Dataset entries
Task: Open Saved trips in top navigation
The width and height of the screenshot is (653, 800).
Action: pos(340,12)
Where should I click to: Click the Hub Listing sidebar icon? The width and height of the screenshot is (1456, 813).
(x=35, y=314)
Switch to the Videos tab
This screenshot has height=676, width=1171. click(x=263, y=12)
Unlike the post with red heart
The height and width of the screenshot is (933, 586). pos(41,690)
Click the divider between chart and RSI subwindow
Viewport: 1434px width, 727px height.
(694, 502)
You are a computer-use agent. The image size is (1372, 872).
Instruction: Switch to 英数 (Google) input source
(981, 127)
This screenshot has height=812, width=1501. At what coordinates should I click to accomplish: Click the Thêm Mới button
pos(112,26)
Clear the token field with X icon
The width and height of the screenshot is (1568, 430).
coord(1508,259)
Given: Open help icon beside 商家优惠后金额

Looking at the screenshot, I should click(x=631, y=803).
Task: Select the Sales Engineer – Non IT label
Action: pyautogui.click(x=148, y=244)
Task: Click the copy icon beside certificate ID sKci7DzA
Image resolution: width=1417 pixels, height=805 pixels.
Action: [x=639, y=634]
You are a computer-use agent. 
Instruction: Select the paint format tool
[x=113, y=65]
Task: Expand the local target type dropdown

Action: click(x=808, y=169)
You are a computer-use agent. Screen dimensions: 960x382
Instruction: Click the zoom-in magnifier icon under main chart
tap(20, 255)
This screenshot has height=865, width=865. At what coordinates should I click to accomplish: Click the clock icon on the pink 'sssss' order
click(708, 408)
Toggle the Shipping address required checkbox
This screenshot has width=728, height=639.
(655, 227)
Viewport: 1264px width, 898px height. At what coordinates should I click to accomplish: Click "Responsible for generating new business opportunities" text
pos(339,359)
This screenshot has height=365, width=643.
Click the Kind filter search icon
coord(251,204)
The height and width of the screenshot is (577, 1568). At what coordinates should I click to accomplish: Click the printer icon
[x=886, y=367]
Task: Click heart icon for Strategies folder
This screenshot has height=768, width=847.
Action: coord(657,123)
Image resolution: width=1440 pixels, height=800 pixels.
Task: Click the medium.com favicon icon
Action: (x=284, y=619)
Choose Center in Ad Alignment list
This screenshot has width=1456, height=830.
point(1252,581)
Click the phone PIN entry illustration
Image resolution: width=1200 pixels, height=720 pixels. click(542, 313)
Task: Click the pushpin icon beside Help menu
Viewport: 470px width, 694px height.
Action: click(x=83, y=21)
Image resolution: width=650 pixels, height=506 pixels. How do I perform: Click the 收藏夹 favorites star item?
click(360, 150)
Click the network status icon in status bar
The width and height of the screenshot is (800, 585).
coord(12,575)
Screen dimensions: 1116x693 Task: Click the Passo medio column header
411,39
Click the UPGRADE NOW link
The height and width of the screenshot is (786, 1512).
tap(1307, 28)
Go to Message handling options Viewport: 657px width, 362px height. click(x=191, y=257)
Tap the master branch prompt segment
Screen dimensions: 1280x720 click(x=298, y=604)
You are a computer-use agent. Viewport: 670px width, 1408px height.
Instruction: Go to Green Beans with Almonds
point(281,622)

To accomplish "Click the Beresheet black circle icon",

How to complete this task
Print all the entries exactly as written.

Exercise output
Task: Open Saved trips in top navigation
The width and height of the screenshot is (653, 800).
Action: pos(340,12)
Where should I click to: Click the Hub Listing sidebar icon? The width and height of the screenshot is (1456, 813).
(x=35, y=314)
Switch to the Videos tab
This screenshot has height=676, width=1171. click(x=263, y=12)
Unlike the post with red heart
The height and width of the screenshot is (933, 586). pos(41,690)
Click the divider between chart and RSI subwindow
Viewport: 1434px width, 727px height.
(694, 502)
You are a computer-use agent. The image size is (1372, 872).
Instruction: Switch to 英数 (Google) input source
(981, 127)
This screenshot has height=812, width=1501. At what coordinates should I click to accomplish: Click the Thêm Mới button
pos(112,26)
Clear the token field with X icon
The width and height of the screenshot is (1568, 430).
coord(1508,259)
Given: Open help icon beside 商家优惠后金额

Looking at the screenshot, I should click(x=631, y=803).
Task: Select the Sales Engineer – Non IT label
Action: pyautogui.click(x=148, y=244)
Task: Click the copy icon beside certificate ID sKci7DzA
Image resolution: width=1417 pixels, height=805 pixels.
Action: [x=639, y=634]
You are a computer-use agent. 
Instruction: Select the paint format tool
[x=113, y=65]
Task: Expand the local target type dropdown

Action: click(x=808, y=169)
You are a computer-use agent. Screen dimensions: 960x382
Instruction: Click the zoom-in magnifier icon under main chart
tap(20, 255)
This screenshot has height=865, width=865. At what coordinates should I click to accomplish: Click the clock icon on the pink 'sssss' order
click(708, 408)
Toggle the Shipping address required checkbox
This screenshot has width=728, height=639.
(655, 227)
Viewport: 1264px width, 898px height. At what coordinates should I click to accomplish: Click "Responsible for generating new business opportunities" text
pos(339,359)
This screenshot has height=365, width=643.
Click the Kind filter search icon
coord(251,204)
The height and width of the screenshot is (577, 1568). At what coordinates should I click to accomplish: Click the printer icon
[x=886, y=367]
Task: Click heart icon for Strategies folder
This screenshot has height=768, width=847.
Action: coord(657,123)
Image resolution: width=1440 pixels, height=800 pixels.
Task: Click the medium.com favicon icon
Action: (x=284, y=619)
Choose Center in Ad Alignment list
This screenshot has width=1456, height=830.
point(1252,581)
Click the phone PIN entry illustration
Image resolution: width=1200 pixels, height=720 pixels. click(542, 313)
Task: Click the pushpin icon beside Help menu
Viewport: 470px width, 694px height.
Action: click(x=83, y=21)
Image resolution: width=650 pixels, height=506 pixels. How do I perform: Click the 收藏夹 favorites star item?
click(360, 150)
Click the network status icon in status bar
The width and height of the screenshot is (800, 585).
coord(12,575)
Screen dimensions: 1116x693 Task: Click the Passo medio column header
411,39
Click the UPGRADE NOW link
The height and width of the screenshot is (786, 1512).
tap(1307, 28)
Go to Message handling options Viewport: 657px width, 362px height. click(x=191, y=257)
Tap the master branch prompt segment
Screen dimensions: 1280x720 click(x=298, y=604)
You are a computer-use agent. Viewport: 670px width, 1408px height.
Instruction: Go to Green Beans with Almonds
point(281,622)

To accomplish "Click the Beresheet black circle icon",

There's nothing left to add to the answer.